仁左衛門の美濃部伊織と玉三郎の妻・るんは、まず序幕でその若さに驚かされる。それが芝居でつくられた若さではなく、なんとも端的に若いのだ。やがて失われるそのほほえましいまでに甘い時間が失われることを思うと、その目に焼きつくような美しさそのものがドラマを立体的なものにしている。序幕の幕切れ、るんが部屋のなかで手に抱いた赤子に向かって夫が明日からいなくなるという事実を聞かせる。伊織は庭に下り桜の木にむかってしばらくのお別れだと言う。ことなる対象へむけて言葉をかけながらじつはたがいに聞かせているという、序幕のクライマックスとなる場面。その先の展開を知らなくても胸をうつ。ひとつ気になるのは筋書きのインタヴューでも仁左衛門が語っているように、伊織は若いころは短気だったがるんのおかげでそれが治ったという設定を入れていること。もちろんそれは、伊織の現在の穏やかさはるんのおかげであり、るんと離れてしまったがゆえに悲劇を引き起こしたのだという解釈なのだろう。だが、そんなことをしそうに見えない優しい男が突発的なきっかけで人を殺してしまうという、宇野信夫の書いたドラマがおおきく変わってしまうのも事実。

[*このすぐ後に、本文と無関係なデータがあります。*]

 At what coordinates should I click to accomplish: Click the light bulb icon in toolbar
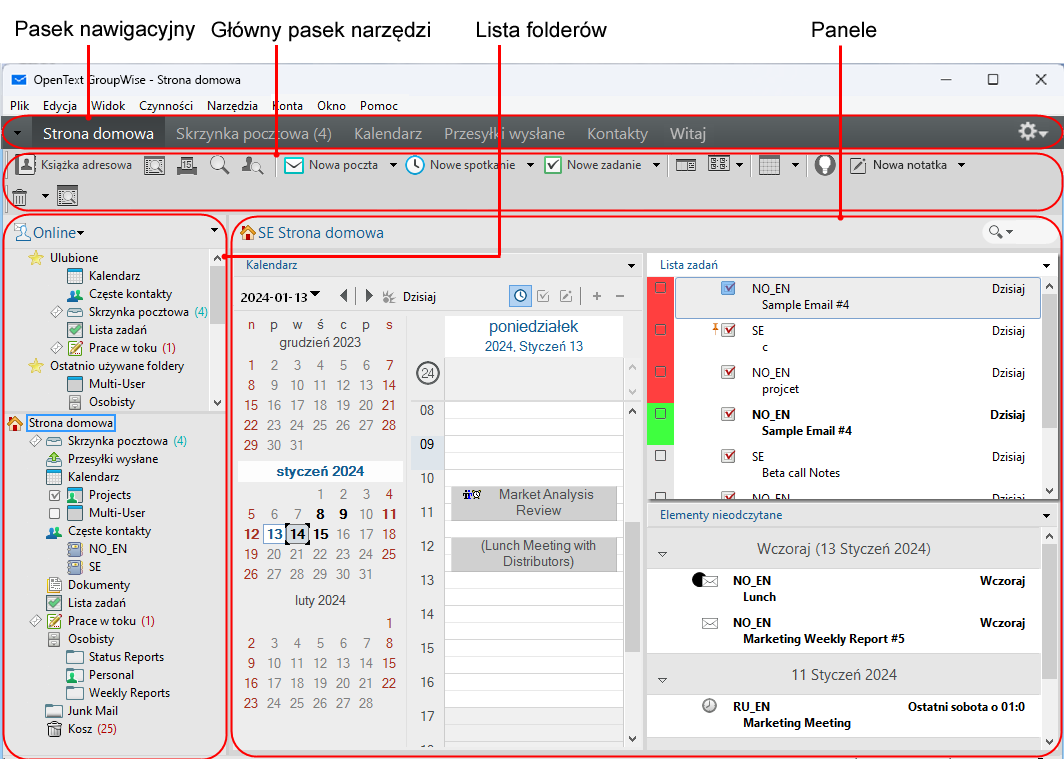coord(824,166)
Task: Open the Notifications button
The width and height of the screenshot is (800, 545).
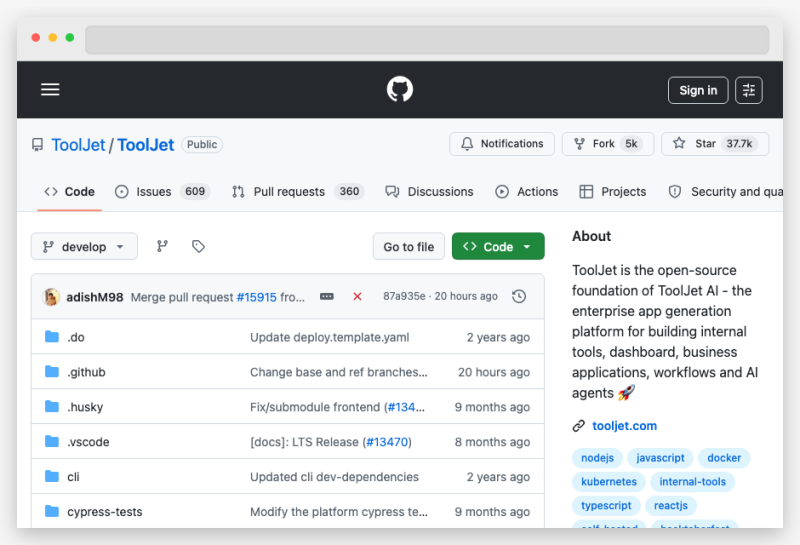Action: (x=501, y=144)
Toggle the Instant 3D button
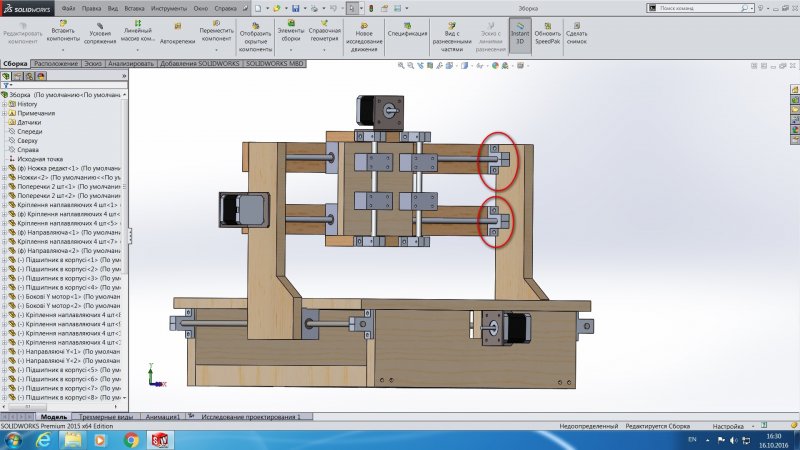Image resolution: width=800 pixels, height=450 pixels. [x=520, y=30]
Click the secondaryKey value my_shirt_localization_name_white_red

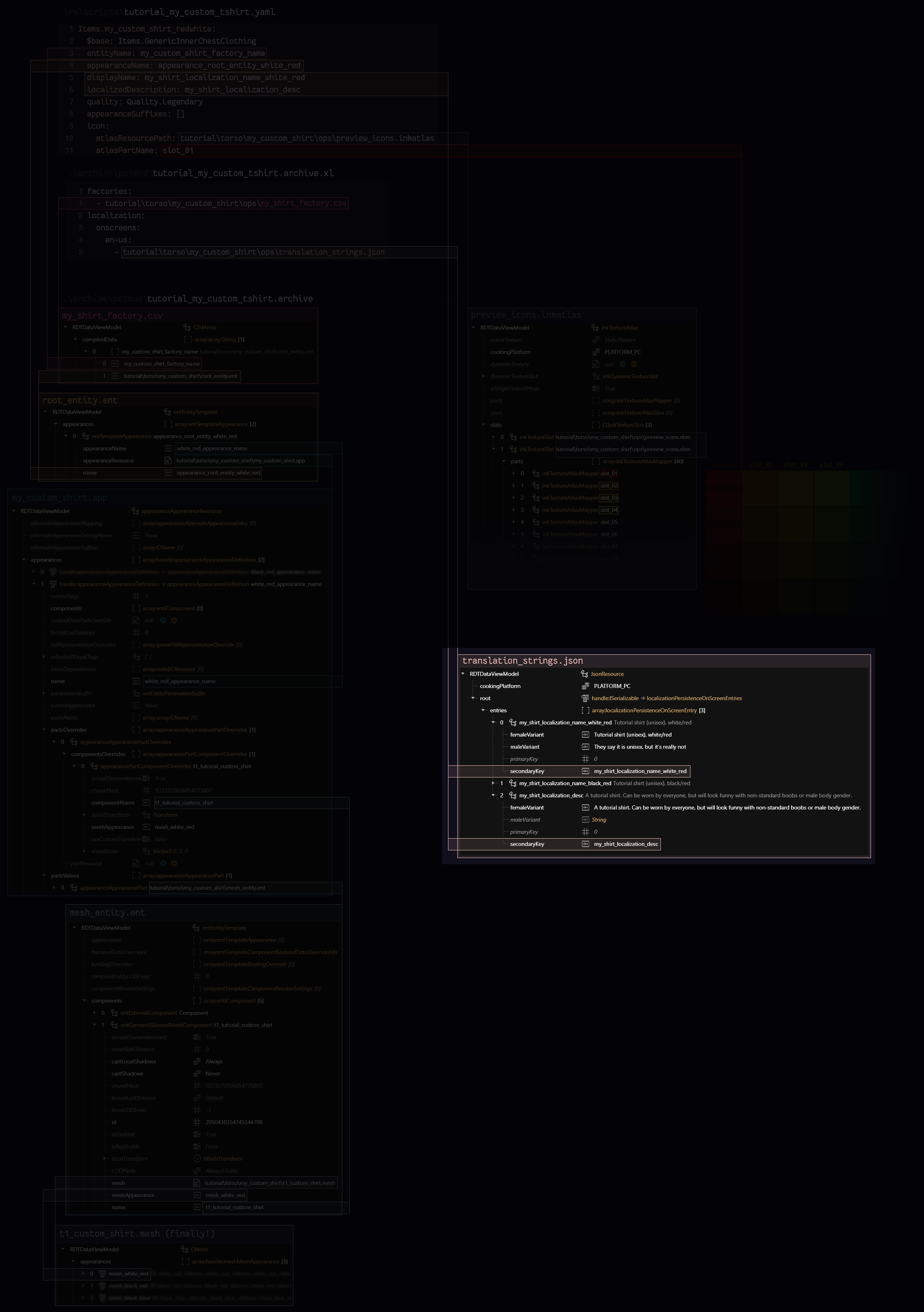click(x=640, y=771)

つづく鴨川料亭の場では、伊織の同輩らとのやりとりがまたよい。坂東秀調、河原崎権十郎、片岡亀蔵、片岡松之助というベテラン揃いだが、彼らもまた若さにあふれていて驚く。若手の役者とはまたちがう、自然な芝居のはこびが仁左衛門の伊織と素敵なアンサンブルになっている。仁左衛門の独特なのは「夢を見るか」「帰りたいか」と問われて鸚鵡に返事するその内向きなリアルさ。怒りのあまりおもわず下嶋を切ってしまい、舞台中央でひとり崩れ落ちるその姿もまたリアル指向。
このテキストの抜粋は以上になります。